Portugal é um dos países mais envelhecidos do mundo com o índice de envelhecimento a agravar-se de forma constante. Atualmente por cada 100 jovens residem no País mais de 162 idosos. Cerca de 22% da população portuguesa tem hoje mais de 65 anos.

Embora tenham vindo a ser criadas algumas respostas para os idosos nomeadamente ao nível da proteção social e de cuidados de saúde, a verdade é que as medidas têm sido francamente escassas e insuficientes face às suas necessidades, muitos dos quais encontrando-se em situações de dependência física e mental. A larga maioria da população idosa recebe reformas muito baixas, levando a que muitos idosos se encontrem abaixo do limiar de pobreza.

A pandemia provocada pelo SARS-CoV-2 veio realçar as muitas debilidades da nossa sociedade, desde logo no que concerne à forma como lidamos e tratamos os nossos idosos que pela sua idade avançada se encontram mais vulneráveis, nomeadamente à doença.

O vírus tornou igualmente evidente um cenário, muitas vezes ocultado e ignorado, da realidade e problemas estruturais dos lares que acolhem milhares de idosos. Muitos destes equipamentos, geridos maioritariamente por IPSS, encontram-se sobre lotados e privados de meios e recursos humanos que coloca em causa as próprias condições em que muitos idosos vivem. O Estado, ao longo dos anos, por opções de sucessivos governos, demitiu-se da sua responsabilidade direta no que se refere ao acolhimento dos idosos em estruturas residenciais para idosos.

A verdade é que face às debilidades de muitas nas estruturas residenciais para pessoas idosas (ERPI), que acabam por fomentar também a disseminação do vírus e aumentar a magnitude dos surtos, levou a que as medidas de apoio aos idosos fossem maioritariamente dirigidas para os lares, onde se encontram cerca de cem mil utentes.

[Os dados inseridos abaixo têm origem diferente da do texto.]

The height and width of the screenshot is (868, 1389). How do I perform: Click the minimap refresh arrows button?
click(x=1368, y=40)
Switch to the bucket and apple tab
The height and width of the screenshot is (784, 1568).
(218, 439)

Medidas importantes para controlar a doença e os surtos nestes equipamentos, todavia tais respostas ignoraram milhares de outros idosos que estão desprovidos de qualquer apoio específico, nomeadamente em termos de serviços de saúde e sociais para corresponder às necessidades básicas que foram agravadas e/ou originadas pela pandemia.

A população com idade mais avançada, muita da qual com comorbidades, pelos riscos que lhes são inerentes face à COVID-19 tem sido, como medida de proteção, aconselhada, para não dizer colocada, a estar em isolamento de forma a evitar a infeção pelo SARS-CoV-2.

Quase um ano depois do início da pandemia e com os vários períodos de confinamento, em particular os idosos, foram empurrados para situações de isolamento social com implicações do ponto de vista da saúde mental e da falta de apoio.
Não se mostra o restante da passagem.